La Laurentienne : une possibilité de jours meilleurs pour les francophones?

L'Université Laurentienne. Crédit image: Pascal Vachon
L'Université Laurentienne a connu plusieurs difficultés financières dans les dernières années. Crédit image: Pascal Vachon

[ANALYSE]

SUDBURY – Il y avait cette semaine, dans la francophonie ontarienne, des relents des crises de l’Hôpital Montfort et celle de l’automne 2018. En supprimant 69 programmes dont 28 en français, l’Université Laurentienne s’est attiré les foudres des Franco-Ontariens.

La « mort » du bilinguisme à La Laurentienne pour l’Assemblée de la francophonie de l’Ontario (AFO), « un bain de sang » pour la politologue Stéphanie Chouinard, ou encore les accusations de « honte » exprimées sans fioritures pour la centaine de professeurs congédiés, rarement le ton n’aura été si acrimonieux.

Les réactions sont à la hauteur d’un choc aux conséquences triples pour la région de Sudbury et le Nord de l’Ontario.

Humaines, tout d’abord. L’Université Laurentienne mettra plusieurs années à rebâtir la confiance avec son corps enseignant, et pour attirer de futurs étudiants. Certes, l’institution avait entamé une restructuration sous supervision judiciaire en vertu de la Loi sur les arrangements avec les créanciers des compagnies (LACC). Beaucoup s’attendaient à des coupes, mais pas à une telle faucheuse.

Pour ce qui l’en reste de la deuxième université bilingue de l’Ontario, les conséquences pour la région sont économiques. Pendant des années, l’Université Laurentienne a formé des milliers de professionnels. Une main d’œuvre souvent bilingue et ô combien précieuse pour la région en proie à une pénurie de travailleurs et un déclin démographique.

La suppression du programme de sage-femme, le seul bilingue au Canada, aura un impact certain à long terme.

Enfin, impossible de passer sous silence le coup de semonce porté à la francophonie. Berceau des éditions Prise de parole, de CANO, ou du Théâtre du Nouvel-Ontario, La Laurentienne coupe la voix à des leaders d’opinion francophones importants. Depuis lundi, les professeurs Aurélie Lacassagne, Serge Miville, et Nadia Verrelli sont sans emploi.

L’Université de Hearst, une bonne note

Dans le tombereau de réactions suscitées par les annonces, une éclaircie est tout de même apparue. Ce jeudi, l’Université de Hearst s’est déclarée autonome. Jusqu’ici affiliée à La Laurentienne, l’institution recevait de l’argent du gouvernement, mais sans pouvoir décerner ses propres diplômes. Ce projet d’autonomie était sur les rails depuis plusieurs mois… se concluant à un moment clé de l’histoire de l’éducation postsecondaire de langue française en Ontario.

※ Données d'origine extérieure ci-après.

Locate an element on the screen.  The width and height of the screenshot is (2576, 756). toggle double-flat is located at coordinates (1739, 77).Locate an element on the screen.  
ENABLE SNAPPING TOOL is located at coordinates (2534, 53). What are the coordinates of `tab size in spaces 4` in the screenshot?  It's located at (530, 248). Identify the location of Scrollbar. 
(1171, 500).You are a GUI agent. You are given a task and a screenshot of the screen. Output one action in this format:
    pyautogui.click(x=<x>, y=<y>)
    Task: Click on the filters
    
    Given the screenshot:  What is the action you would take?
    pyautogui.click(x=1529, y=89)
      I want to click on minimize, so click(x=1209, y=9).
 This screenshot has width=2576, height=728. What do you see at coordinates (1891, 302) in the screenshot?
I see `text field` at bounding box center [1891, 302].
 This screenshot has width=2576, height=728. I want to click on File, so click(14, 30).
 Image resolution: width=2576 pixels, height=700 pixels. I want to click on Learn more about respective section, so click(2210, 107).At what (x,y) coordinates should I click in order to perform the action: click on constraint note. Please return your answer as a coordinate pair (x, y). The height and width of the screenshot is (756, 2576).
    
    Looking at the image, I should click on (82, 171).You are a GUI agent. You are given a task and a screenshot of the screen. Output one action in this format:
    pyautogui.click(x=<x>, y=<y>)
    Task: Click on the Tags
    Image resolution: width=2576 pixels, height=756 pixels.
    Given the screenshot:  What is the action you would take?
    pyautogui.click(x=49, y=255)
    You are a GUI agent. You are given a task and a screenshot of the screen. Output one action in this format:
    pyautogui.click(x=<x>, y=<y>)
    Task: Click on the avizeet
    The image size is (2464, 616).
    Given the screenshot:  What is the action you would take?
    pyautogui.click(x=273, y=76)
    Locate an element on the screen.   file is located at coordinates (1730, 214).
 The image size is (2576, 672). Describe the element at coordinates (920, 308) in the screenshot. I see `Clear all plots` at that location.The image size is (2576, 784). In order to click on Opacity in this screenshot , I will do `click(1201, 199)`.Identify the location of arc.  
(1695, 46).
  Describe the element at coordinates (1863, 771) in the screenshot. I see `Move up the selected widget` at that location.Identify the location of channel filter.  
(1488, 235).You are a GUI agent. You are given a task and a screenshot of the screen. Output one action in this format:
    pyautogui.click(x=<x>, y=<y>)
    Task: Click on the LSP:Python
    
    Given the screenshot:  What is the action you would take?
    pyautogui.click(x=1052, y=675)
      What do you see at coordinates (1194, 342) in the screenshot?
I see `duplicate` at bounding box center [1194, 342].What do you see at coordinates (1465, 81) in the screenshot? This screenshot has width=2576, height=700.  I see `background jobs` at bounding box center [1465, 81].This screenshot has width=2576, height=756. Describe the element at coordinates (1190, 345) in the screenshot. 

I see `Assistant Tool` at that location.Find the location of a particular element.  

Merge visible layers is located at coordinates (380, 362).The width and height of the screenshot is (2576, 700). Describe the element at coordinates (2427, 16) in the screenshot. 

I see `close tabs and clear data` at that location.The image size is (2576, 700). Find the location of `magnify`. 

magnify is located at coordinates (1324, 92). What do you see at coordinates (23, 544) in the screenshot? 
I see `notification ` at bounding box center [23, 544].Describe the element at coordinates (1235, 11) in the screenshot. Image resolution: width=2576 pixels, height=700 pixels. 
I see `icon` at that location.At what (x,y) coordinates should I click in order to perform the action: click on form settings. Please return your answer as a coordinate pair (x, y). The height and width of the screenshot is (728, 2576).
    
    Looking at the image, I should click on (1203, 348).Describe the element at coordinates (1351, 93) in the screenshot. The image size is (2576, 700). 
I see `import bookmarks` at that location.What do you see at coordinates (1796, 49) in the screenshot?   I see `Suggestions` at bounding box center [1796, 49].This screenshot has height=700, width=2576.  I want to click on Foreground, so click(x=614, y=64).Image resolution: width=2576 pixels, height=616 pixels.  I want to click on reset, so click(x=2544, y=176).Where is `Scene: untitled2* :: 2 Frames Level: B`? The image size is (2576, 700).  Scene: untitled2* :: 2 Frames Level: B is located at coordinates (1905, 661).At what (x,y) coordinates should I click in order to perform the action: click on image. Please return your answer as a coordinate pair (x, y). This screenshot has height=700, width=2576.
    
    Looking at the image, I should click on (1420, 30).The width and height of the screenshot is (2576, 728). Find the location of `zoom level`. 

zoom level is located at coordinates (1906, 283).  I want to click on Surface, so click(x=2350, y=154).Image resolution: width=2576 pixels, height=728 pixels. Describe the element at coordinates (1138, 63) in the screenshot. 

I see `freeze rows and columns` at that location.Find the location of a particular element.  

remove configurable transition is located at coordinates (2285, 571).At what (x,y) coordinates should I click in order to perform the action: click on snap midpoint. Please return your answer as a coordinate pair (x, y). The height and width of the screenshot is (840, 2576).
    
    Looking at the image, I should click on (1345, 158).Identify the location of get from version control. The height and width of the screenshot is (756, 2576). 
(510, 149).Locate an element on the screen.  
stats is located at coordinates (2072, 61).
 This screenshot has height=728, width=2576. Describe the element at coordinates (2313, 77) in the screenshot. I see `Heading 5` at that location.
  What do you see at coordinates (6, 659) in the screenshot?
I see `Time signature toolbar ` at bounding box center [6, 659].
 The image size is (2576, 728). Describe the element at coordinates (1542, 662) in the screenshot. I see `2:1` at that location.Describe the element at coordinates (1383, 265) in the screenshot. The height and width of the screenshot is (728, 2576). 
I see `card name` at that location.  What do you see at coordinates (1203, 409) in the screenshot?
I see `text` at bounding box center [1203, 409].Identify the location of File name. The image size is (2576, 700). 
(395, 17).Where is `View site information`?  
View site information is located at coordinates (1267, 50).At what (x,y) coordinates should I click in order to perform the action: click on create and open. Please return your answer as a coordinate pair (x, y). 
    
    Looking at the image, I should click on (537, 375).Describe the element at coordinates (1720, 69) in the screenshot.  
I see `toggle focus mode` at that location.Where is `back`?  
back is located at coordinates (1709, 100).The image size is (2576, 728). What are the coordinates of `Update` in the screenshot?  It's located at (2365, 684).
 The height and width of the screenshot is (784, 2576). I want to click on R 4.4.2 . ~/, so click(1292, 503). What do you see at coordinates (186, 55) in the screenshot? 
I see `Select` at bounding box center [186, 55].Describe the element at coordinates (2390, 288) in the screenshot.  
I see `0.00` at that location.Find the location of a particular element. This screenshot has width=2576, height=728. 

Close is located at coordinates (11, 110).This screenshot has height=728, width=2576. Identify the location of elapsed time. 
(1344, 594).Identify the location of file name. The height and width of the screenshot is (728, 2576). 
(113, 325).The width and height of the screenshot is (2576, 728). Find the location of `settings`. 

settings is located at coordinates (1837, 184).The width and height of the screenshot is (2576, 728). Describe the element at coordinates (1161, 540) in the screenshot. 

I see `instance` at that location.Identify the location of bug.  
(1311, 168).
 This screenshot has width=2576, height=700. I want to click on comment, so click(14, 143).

En devenant officiellement la deuxième institution « par et pour » les francophones après l’Université de l’Ontario français (UOF), l’Université de Hearst offre l’espoir d’un réseau d’universités fédérées autour du fait francophone. Une situation impensable il y a quelques années, mais qui garantirait aux francophones la pérennité de leurs programmes.

Car le drame de la crise de La Laurentienne, c’est aussi de constater la fragilité de ces mêmes programmes, en dépit des protections légales et juridiques. La loi sur les services en français, en vertu de laquelle l’université était assujettie, semblait pourtant garantir la protection du fait français…

Qu’adviendra t-il de l’Université de Sudbury?

Tous les regards se tournent logiquement vers l’Université de Sudbury laquelle pourrait devenir le troisième campus « par et pour ». C’est en tous cas le souhait formulé par la direction, bien que la demande n’ait pas encore été déposée au gouvernement. L’autre obstacle : La Laurentienne refuse catégoriquement d’offrir ses programmes en français à l’Université de Sudbury.

Difficile de prédire si l’adage « un mal pour un bien » se vérifiera, avec la naissance d’une éventuelle fédération 100 % francophone. En attendant des jours heureux, c’est la désolation qui persiste. Pour les Franco-Ontariens, la nécessité de se battre pour leurs droits paraît éternelle.

Cette analyse est aussi publiée dans le quotidien Le Droit du 17 avril.